Data records
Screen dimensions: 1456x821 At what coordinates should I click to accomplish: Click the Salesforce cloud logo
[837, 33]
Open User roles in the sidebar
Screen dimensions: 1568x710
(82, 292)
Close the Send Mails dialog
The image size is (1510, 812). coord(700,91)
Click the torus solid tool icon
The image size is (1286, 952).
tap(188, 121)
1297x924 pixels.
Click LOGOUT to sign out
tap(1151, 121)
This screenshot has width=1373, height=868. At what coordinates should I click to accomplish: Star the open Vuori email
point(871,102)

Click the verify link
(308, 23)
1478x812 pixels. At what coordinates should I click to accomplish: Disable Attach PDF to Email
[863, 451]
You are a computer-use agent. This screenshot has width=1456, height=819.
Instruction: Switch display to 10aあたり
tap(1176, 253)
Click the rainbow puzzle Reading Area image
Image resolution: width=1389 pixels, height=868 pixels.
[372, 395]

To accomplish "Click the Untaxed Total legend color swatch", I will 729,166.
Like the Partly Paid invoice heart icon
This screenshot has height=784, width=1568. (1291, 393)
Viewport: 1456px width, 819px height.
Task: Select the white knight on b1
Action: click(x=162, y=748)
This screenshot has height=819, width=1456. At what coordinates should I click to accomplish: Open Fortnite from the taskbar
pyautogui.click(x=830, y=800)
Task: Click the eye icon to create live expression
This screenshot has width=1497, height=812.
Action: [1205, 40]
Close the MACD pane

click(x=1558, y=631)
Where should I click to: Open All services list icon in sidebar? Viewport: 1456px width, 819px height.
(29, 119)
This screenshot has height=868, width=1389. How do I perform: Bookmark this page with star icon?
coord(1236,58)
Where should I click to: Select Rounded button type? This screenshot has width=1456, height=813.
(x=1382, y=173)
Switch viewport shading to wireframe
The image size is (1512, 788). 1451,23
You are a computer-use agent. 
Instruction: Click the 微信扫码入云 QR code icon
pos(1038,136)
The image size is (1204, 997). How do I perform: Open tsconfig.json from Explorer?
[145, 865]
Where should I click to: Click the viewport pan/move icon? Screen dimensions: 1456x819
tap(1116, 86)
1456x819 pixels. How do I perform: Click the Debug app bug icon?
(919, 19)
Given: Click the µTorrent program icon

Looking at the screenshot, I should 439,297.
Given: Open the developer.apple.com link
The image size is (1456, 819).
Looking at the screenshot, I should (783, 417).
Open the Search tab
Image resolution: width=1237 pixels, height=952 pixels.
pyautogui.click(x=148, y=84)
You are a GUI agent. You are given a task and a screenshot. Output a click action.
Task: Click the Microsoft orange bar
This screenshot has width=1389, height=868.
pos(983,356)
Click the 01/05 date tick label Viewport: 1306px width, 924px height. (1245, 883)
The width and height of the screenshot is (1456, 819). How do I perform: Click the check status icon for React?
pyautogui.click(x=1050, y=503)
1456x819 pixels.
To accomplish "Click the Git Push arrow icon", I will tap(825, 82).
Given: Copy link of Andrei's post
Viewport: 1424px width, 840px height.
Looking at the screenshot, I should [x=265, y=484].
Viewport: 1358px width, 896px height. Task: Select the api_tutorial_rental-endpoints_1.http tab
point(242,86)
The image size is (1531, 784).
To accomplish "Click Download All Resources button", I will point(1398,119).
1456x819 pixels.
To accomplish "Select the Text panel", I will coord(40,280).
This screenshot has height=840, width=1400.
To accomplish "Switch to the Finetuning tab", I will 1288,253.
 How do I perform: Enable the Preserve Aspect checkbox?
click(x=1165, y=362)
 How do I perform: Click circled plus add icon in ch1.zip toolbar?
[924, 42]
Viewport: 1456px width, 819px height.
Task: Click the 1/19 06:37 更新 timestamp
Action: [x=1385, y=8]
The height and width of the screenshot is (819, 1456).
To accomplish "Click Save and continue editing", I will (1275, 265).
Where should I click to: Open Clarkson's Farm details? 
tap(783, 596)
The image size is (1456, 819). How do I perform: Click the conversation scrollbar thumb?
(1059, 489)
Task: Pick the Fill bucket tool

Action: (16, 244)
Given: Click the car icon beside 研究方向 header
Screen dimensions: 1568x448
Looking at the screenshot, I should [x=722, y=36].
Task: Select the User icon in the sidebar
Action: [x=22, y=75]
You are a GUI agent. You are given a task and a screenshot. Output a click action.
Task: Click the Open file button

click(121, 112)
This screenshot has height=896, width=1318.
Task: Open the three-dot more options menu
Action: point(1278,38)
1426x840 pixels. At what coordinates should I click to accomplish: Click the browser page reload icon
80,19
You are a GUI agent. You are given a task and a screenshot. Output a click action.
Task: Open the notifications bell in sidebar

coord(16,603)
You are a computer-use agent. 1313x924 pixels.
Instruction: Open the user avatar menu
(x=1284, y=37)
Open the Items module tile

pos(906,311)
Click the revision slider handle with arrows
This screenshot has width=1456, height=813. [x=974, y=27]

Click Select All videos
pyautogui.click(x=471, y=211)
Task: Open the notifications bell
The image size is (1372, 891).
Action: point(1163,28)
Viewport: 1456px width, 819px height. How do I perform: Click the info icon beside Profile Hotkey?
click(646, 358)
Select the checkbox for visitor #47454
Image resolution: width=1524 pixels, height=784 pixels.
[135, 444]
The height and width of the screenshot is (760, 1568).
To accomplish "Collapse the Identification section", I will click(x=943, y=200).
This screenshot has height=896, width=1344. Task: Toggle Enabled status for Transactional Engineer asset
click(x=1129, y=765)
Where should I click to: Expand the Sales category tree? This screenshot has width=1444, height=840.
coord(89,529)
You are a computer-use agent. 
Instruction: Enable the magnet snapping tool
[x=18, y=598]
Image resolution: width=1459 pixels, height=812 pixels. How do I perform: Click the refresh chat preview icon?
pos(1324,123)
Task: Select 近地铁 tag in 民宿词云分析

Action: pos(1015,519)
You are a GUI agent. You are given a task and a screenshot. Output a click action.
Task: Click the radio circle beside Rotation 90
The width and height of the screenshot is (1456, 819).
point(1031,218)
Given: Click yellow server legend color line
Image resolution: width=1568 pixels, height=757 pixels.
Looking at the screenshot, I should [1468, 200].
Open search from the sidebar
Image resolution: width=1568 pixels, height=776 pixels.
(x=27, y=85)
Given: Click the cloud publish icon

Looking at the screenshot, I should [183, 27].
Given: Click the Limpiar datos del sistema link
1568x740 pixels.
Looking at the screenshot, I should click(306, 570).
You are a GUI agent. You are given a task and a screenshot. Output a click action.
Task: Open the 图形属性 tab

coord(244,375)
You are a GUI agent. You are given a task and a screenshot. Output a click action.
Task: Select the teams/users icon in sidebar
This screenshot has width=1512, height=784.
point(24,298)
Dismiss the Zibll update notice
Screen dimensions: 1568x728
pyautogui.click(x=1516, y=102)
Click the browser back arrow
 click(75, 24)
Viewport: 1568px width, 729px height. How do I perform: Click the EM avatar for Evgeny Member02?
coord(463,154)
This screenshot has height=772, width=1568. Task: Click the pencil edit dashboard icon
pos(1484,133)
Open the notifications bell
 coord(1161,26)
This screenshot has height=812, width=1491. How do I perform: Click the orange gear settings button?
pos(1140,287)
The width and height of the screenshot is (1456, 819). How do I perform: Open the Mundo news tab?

■ **Your objective**
Your response should be an exact copy of all the records.

■ **Answer to this problem**
Screen dimensions: 1456x821 At what coordinates should I click to accomplish: Click the Salesforce cloud logo
[837, 33]
Open User roles in the sidebar
Screen dimensions: 1568x710
(82, 292)
Close the Send Mails dialog
The image size is (1510, 812). coord(700,91)
Click the torus solid tool icon
The image size is (1286, 952).
tap(188, 121)
1297x924 pixels.
Click LOGOUT to sign out
tap(1151, 121)
This screenshot has width=1373, height=868. At what coordinates should I click to accomplish: Star the open Vuori email
point(871,102)

Click the verify link
(308, 23)
1478x812 pixels. At what coordinates should I click to accomplish: Disable Attach PDF to Email
[863, 451]
You are a computer-use agent. This screenshot has width=1456, height=819.
Instruction: Switch display to 10aあたり
tap(1176, 253)
Click the rainbow puzzle Reading Area image
Image resolution: width=1389 pixels, height=868 pixels.
[372, 395]

To accomplish "Click the Untaxed Total legend color swatch", I will 729,166.
Like the Partly Paid invoice heart icon
This screenshot has height=784, width=1568. (1291, 393)
Viewport: 1456px width, 819px height.
Task: Select the white knight on b1
Action: click(x=162, y=748)
This screenshot has height=819, width=1456. At what coordinates should I click to accomplish: Open Fortnite from the taskbar
pyautogui.click(x=830, y=800)
Task: Click the eye icon to create live expression
This screenshot has width=1497, height=812.
Action: [1205, 40]
Close the MACD pane

click(x=1558, y=631)
Where should I click to: Open All services list icon in sidebar? Viewport: 1456px width, 819px height.
(29, 119)
This screenshot has height=868, width=1389. How do I perform: Bookmark this page with star icon?
coord(1236,58)
Where should I click to: Select Rounded button type? This screenshot has width=1456, height=813.
(x=1382, y=173)
Switch viewport shading to wireframe
The image size is (1512, 788). 1451,23
You are a computer-use agent. 
Instruction: Click the 微信扫码入云 QR code icon
pos(1038,136)
The image size is (1204, 997). How do I perform: Open tsconfig.json from Explorer?
[145, 865]
Where should I click to: Click the viewport pan/move icon? Screen dimensions: 1456x819
tap(1116, 86)
1456x819 pixels. How do I perform: Click the Debug app bug icon?
(919, 19)
Given: Click the µTorrent program icon

Looking at the screenshot, I should 439,297.
Given: Open the developer.apple.com link
The image size is (1456, 819).
Looking at the screenshot, I should (783, 417).
Open the Search tab
Image resolution: width=1237 pixels, height=952 pixels.
pyautogui.click(x=148, y=84)
You are a GUI agent. You are given a task and a screenshot. Output a click action.
Task: Click the Microsoft orange bar
This screenshot has width=1389, height=868.
pos(983,356)
Click the 01/05 date tick label Viewport: 1306px width, 924px height. (1245, 883)
The width and height of the screenshot is (1456, 819). How do I perform: Click the check status icon for React?
pyautogui.click(x=1050, y=503)
1456x819 pixels.
To accomplish "Click the Git Push arrow icon", I will tap(825, 82).
Given: Copy link of Andrei's post
Viewport: 1424px width, 840px height.
Looking at the screenshot, I should [x=265, y=484].
Viewport: 1358px width, 896px height. Task: Select the api_tutorial_rental-endpoints_1.http tab
point(242,86)
The image size is (1531, 784).
To accomplish "Click Download All Resources button", I will point(1398,119).
1456x819 pixels.
To accomplish "Select the Text panel", I will coord(40,280).
This screenshot has height=840, width=1400.
To accomplish "Switch to the Finetuning tab", I will 1288,253.
 How do I perform: Enable the Preserve Aspect checkbox?
click(x=1165, y=362)
 How do I perform: Click circled plus add icon in ch1.zip toolbar?
[924, 42]
Viewport: 1456px width, 819px height.
Task: Click the 1/19 06:37 更新 timestamp
Action: [x=1385, y=8]
The height and width of the screenshot is (819, 1456).
To accomplish "Click Save and continue editing", I will (1275, 265).
Where should I click to: Open Clarkson's Farm details? 
tap(783, 596)
The image size is (1456, 819). How do I perform: Click the conversation scrollbar thumb?
(1059, 489)
Task: Pick the Fill bucket tool

Action: (16, 244)
Given: Click the car icon beside 研究方向 header
Screen dimensions: 1568x448
Looking at the screenshot, I should [x=722, y=36].
Task: Select the User icon in the sidebar
Action: [x=22, y=75]
You are a GUI agent. You are given a task and a screenshot. Output a click action.
Task: Click the Open file button

click(121, 112)
This screenshot has height=896, width=1318.
Task: Open the three-dot more options menu
Action: point(1278,38)
1426x840 pixels. At what coordinates should I click to accomplish: Click the browser page reload icon
80,19
You are a GUI agent. You are given a task and a screenshot. Output a click action.
Task: Open the notifications bell in sidebar

coord(16,603)
You are a computer-use agent. 1313x924 pixels.
Instruction: Open the user avatar menu
(x=1284, y=37)
Open the Items module tile

pos(906,311)
Click the revision slider handle with arrows
This screenshot has width=1456, height=813. [x=974, y=27]

Click Select All videos
pyautogui.click(x=471, y=211)
Task: Open the notifications bell
The image size is (1372, 891).
Action: point(1163,28)
Viewport: 1456px width, 819px height. How do I perform: Click the info icon beside Profile Hotkey?
click(646, 358)
Select the checkbox for visitor #47454
Image resolution: width=1524 pixels, height=784 pixels.
[135, 444]
The height and width of the screenshot is (760, 1568).
To accomplish "Collapse the Identification section", I will click(x=943, y=200).
This screenshot has height=896, width=1344. Task: Toggle Enabled status for Transactional Engineer asset
click(x=1129, y=765)
Where should I click to: Expand the Sales category tree? This screenshot has width=1444, height=840.
coord(89,529)
You are a computer-use agent. 
Instruction: Enable the magnet snapping tool
[x=18, y=598]
Image resolution: width=1459 pixels, height=812 pixels. How do I perform: Click the refresh chat preview icon?
pos(1324,123)
Task: Select 近地铁 tag in 民宿词云分析

Action: pos(1015,519)
You are a GUI agent. You are given a task and a screenshot. Output a click action.
Task: Click the radio circle beside Rotation 90
The width and height of the screenshot is (1456, 819).
point(1031,218)
Given: Click yellow server legend color line
Image resolution: width=1568 pixels, height=757 pixels.
Looking at the screenshot, I should [1468, 200].
Open search from the sidebar
Image resolution: width=1568 pixels, height=776 pixels.
(x=27, y=85)
Given: Click the cloud publish icon

Looking at the screenshot, I should [183, 27].
Given: Click the Limpiar datos del sistema link
1568x740 pixels.
Looking at the screenshot, I should click(306, 570).
You are a GUI agent. You are given a task and a screenshot. Output a click action.
Task: Open the 图形属性 tab

coord(244,375)
You are a GUI agent. You are given a task and a screenshot. Output a click action.
Task: Select the teams/users icon in sidebar
This screenshot has width=1512, height=784.
point(24,298)
Dismiss the Zibll update notice
Screen dimensions: 1568x728
pyautogui.click(x=1516, y=102)
Click the browser back arrow
 click(75, 24)
Viewport: 1568px width, 729px height. How do I perform: Click the EM avatar for Evgeny Member02?
coord(463,154)
This screenshot has height=772, width=1568. Task: Click the pencil edit dashboard icon
pos(1484,133)
Open the notifications bell
 coord(1161,26)
This screenshot has height=812, width=1491. How do I perform: Click the orange gear settings button?
pos(1140,287)
The width and height of the screenshot is (1456, 819). How do I perform: Open the Mundo news tab?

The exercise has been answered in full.